## Given problem
Convert the material from the line containing "Open Carl Norberg's profile picture" through the line containing "Given: Click 开始演示 under 学生演示", both included, into a Markdown table with the columns Row and Line, skipping blank lines and leaving out the pictures.

## Supplied records
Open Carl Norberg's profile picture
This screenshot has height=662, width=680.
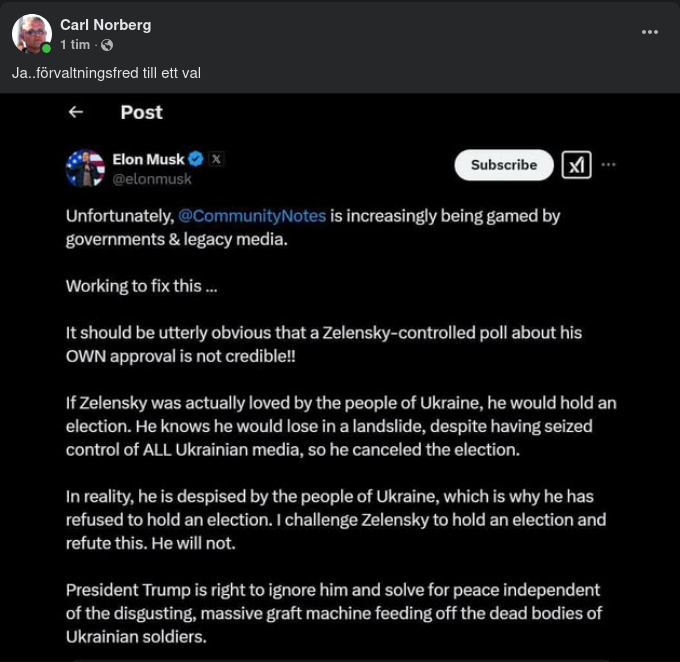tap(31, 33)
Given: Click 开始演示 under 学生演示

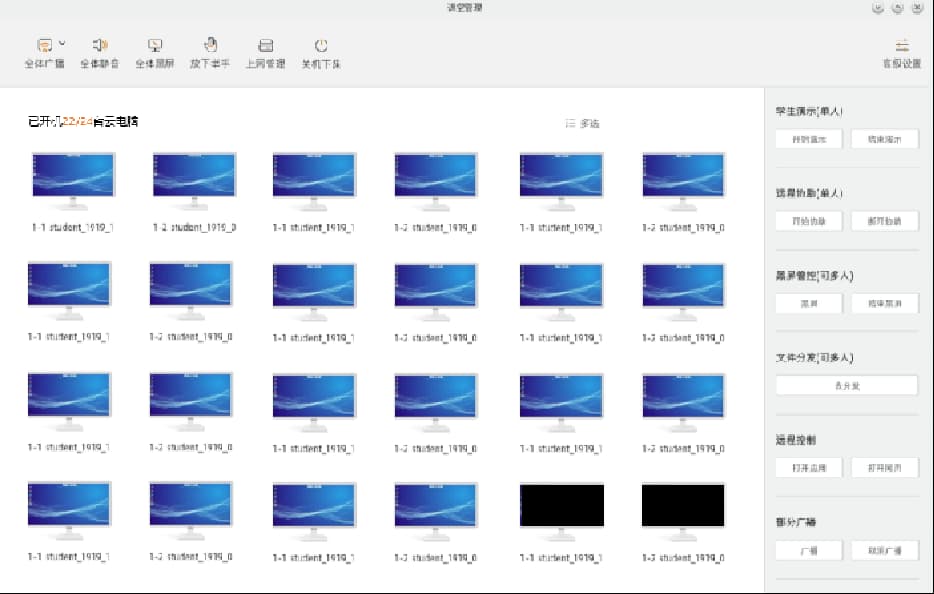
...
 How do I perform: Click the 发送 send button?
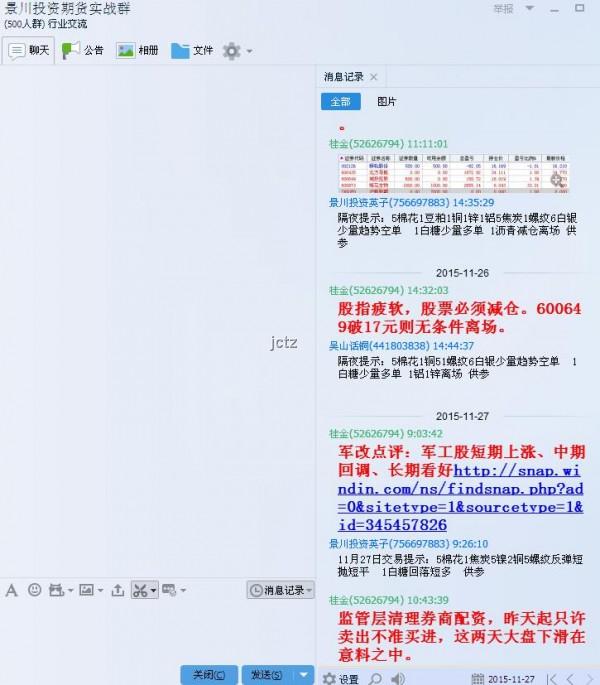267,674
* * *
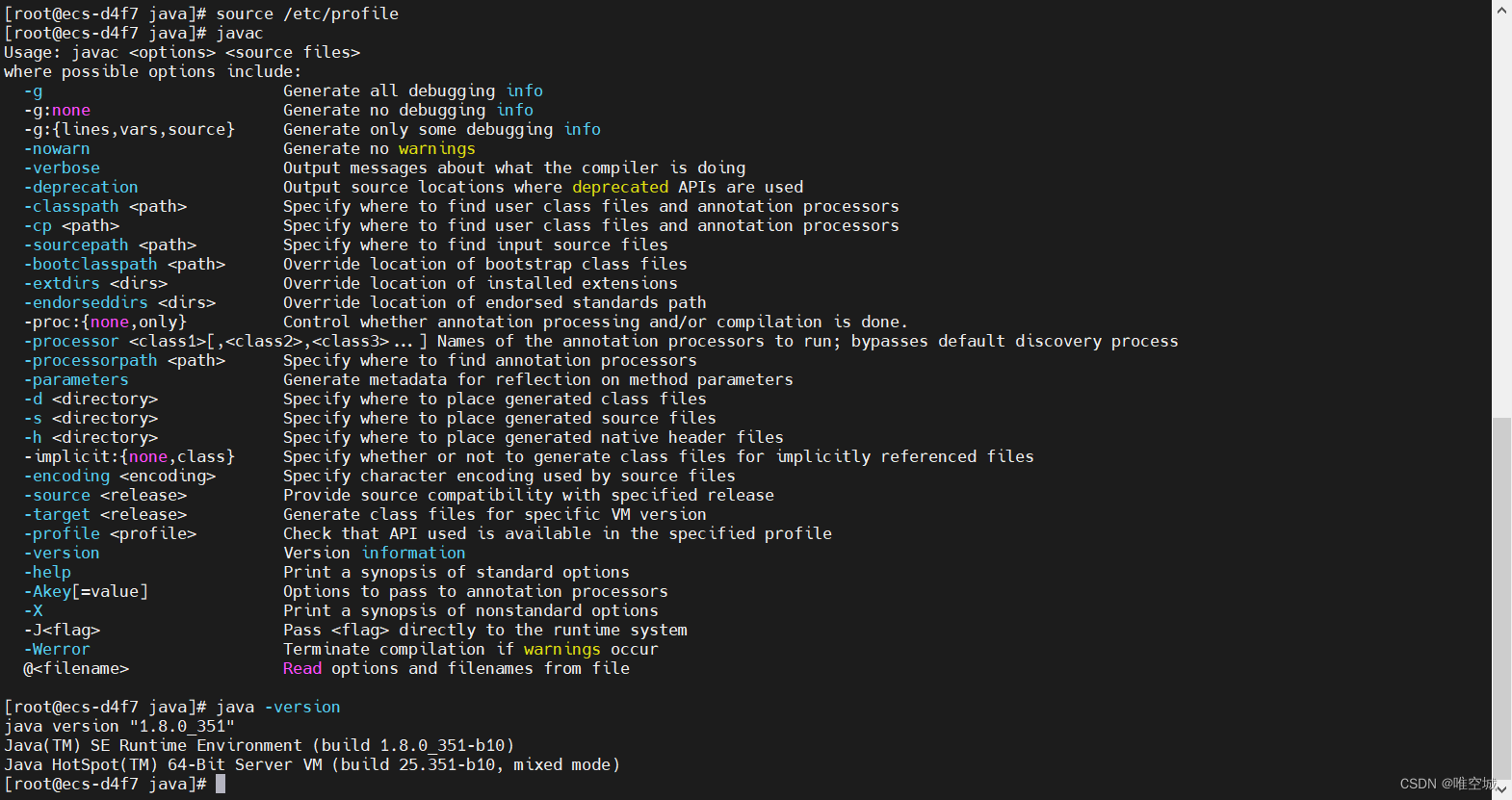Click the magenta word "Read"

## Worked solution
| Row | Line |
|---|---|
| 1 | Open Carl Norberg's profile picture |
| 2 | This screenshot has height=662, width=680. |
| 3 | tap(31, 33) |
| 4 | Given: Click 开始演示 under 学生演示 |